De personeelsvertegenwoordigers moeten het verslag 15 dagen vooraleer het
nader onderzocht wordt, ontvangen.
Indien de onderneming of de juridische entiteit waarvan ze deel uitmaakt in
de vorm van een vennootschap opgericht is, moet de vergadering van de
ondernemingsraad gewijd aan het onderzoek van die informatie vóór de algemene
vergadering waarin de vennoten zich over het beheer en de jaarrekening
uitspreken, gehouden worden.
Wanneer opmaken?
Het analyseverslag vormt een aanvulling op de jaarlijkse voorlichting
waarbij de ondernemingsraad ingelicht wordt zowel over de toestand en de
evolutie van de onderneming tijdens het voorbije jaar, als omtrent de
objectieven die in het vooruitzicht worden gesteld voor het volgende jaar, en
de perspectieven voor de daaropvolgende jaren.

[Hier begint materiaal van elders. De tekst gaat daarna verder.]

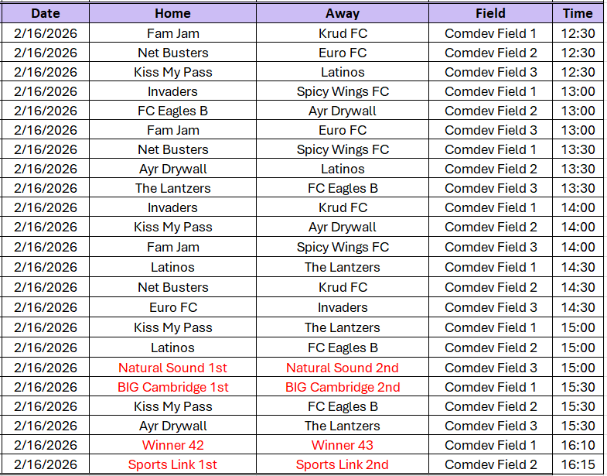Select the Home column header cell

[172, 13]
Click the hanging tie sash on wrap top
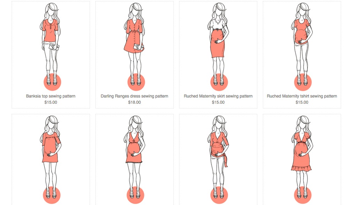Viewport: 349px width, 205px height. [226, 160]
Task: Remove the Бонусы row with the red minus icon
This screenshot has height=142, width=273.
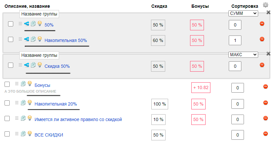Action: point(265,86)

Net zoals de jaarlijkse voorlichting moet dit analyseverslag dan ook
besproken worden in de loop van de drie maanden die volgen op het
afsluiten van het boekjaar.
Het eerste analyseverslag had betrekking op één enkel boekjaar en met name
het boekjaar afgesloten in 2014. Sindsdien moet het analyseverslag om
de 2 jaar verstrekt worden en handelen over de bezoldiging van de
voorbije twee boekjaren. Het moet met, met andere woorden, telkens opgemaakt
worden na het afsluiten van het boekjaar in een even jaar
(2016, 2018,…)
Wat zijn de sancties?
Als de werkgever de bovenstaande verplichtingen niet naleeft, kan hij
sancties oplopen. Voor meer informatie hieromtrent verwijzen we naar onze fiche
“Sociaal Strafwetboek – 4. De inbreuken” (trefwoord: Loon en andere voordelen)

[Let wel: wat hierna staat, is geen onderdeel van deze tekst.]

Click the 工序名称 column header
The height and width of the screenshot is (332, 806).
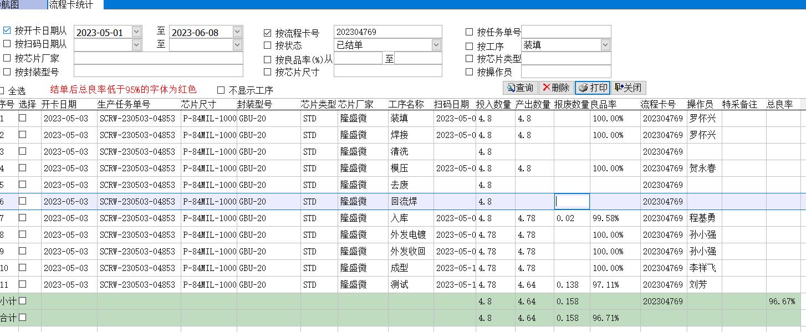(x=406, y=104)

in ons dossier over het Sociaal Strafrecht (onder het federale luik).
Wat doet Securex voor u?
Securex kan dit rapport voor u opmaken. Aarzel dus niet om hiervoor uw
client advisor te contacteren.
[1] De
berekening van het gemiddeld aantal werknemers gebeurt zoals bij de sociale
verkiezingen.
[2]
Behalve indien het aantal betrokken werknemers minder dan 3 bedraagt of gelijk
is aan 3. In dat geval is het evenmin nodig om de inlichtingen over het andere
geslacht mee te geven.
[3]
Schriftelijk antwoord gegeven op 19 november 2014.
Opstellen van een actieplan
Het analyseverslag moet overgemaakt worden aan de ondernemingsraad, of bij
ontstentenis ervan aan de vakbondsafvaardiging. Deze oordelen op basis van dit
verslag of de onderneming een genderneutraal beleid voert of niet. Is dit niet
het geval, dan moet een actieplan opgesteld worden om tot een dergelijk beleid
te komen.
In voorkomend geval moet dat actieplan het volgende vermelden:
- de concrete doelstellingen;
- de actiedomeinen en instrumenten om die te bereiken;
- de uitvoeringstermijn;
- een systeem om de uitvoering op te volgen.

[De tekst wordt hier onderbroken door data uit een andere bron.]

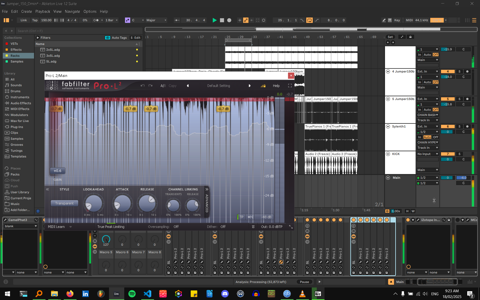
Task: Click the Copy button on Pro-L 2
Action: pyautogui.click(x=173, y=85)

Aanstellen van een bemiddelaar
De werkgever van elke onderneming die gewoonlijk gemiddeld ten minste 50
werknemers tewerkstelt, kan, op voorstel van de
ondernemingsraad[1], een
personeelslid als bemiddelaar aanwijzen. Het gaat hier dus niet om een
verplichting, maar om een mogelijkheid.
Deze bemiddelaar heeft een dubbele rol: enerzijds de werkgever bijstaan bij
de uitvoering van zijn verplichtingen in het kader van de bestrijding van de
loonkloof tussen mannen en vrouwen en anderzijds een luisterend oor bieden aan
de werknemers die menen dat zij gediscrimineerd worden op het vlak van loon
omwille van hun geslacht.
Functie
De bemiddelaar oefent zijn functie volledig autonoom uit en mag geen nadeel
ondervinden van zijn opdracht. De werkgever zorgt ervoor dat de bemiddelaar
zijn opdracht te allen tijde volledig en doeltreffend kan vervullen.
Hij zorgt er eveneens voor dat de bemiddelaar de bekwaamheden en
vaardigheden die nodig zijn voor het uitoefenen van zijn opdracht, inzonderheid
inzake loonadministratie, kan verwerven of verbeteren via vormingen.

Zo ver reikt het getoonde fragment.